The Entrepreneurial University Leadership Programme at the University of Oxford's Said Business School is aimed at pro vice-chancellors and deans of school, and is due to start in February 2010.
The year-long course, which costs £13,500 for four modules and a study visit, will be taught at Oxford and the University of Nottingham. If the first student cohort deems it a success, it will run annually.
Allan Gibb, emeritus professor at Durham University and co-director of the course, said the programme would help budding leaders think like entrepreneurs, preparing them to steer their universities through the turbulent waters ahead.

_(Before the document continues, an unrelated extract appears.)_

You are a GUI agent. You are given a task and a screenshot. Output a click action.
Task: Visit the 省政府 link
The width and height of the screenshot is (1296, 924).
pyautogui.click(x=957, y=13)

"When you look at what's happening internationally, universities are changing dramatically," he said. "What we want to do is give the leaders a clear notion of the concept (of entrepreneurship), how it's working around the world and develop them ... to lead on this at their universities."
A paper drawn up by the National Council for Graduate Entrepreneurship to guide the development of the course says the conflicting challenges facing higher education - including internationalisation, massification and a shortage of funds - require an entrepreneurial approach.
"A key challenge will be to create entrepreneurial role models within departments," it adds.
Ewart Wooldridge, chief executive of the Leadership Foundation for Higher Education, welcomed the programme, describing it as "very timely". He said its content would be very different from the "generic" training provided by the Leadership Foundation's management programme, which 70 per cent of newly appointed vice-chancellors complete.
However, others were more sceptical. Sir David Watson, professor of higher education management at the Institute of Education, University of London, said: "I have some fears about the entrepreneurial bubble bursting in relation to higher education management, unless it's given a very generous definition and one that's sympathetic to the irreducible public purposes of higher education."
Lewis Elton, honorary professor of higher education at University College London and visiting professor of higher education at the University of Gloucestershire, was more forthright. He said it was "absurd" that business methods of any kind should be applied to the academy. "Universities are not there to make money ... Academic activities require an academic approach, not a business approach."
He described the role of the vice-chancellor, the post that participants of the course will be aiming to fill, as "the first servant of a university, not its master. Improving efficiency is not the same as changing higher education. They should be more businesslike, not more like business."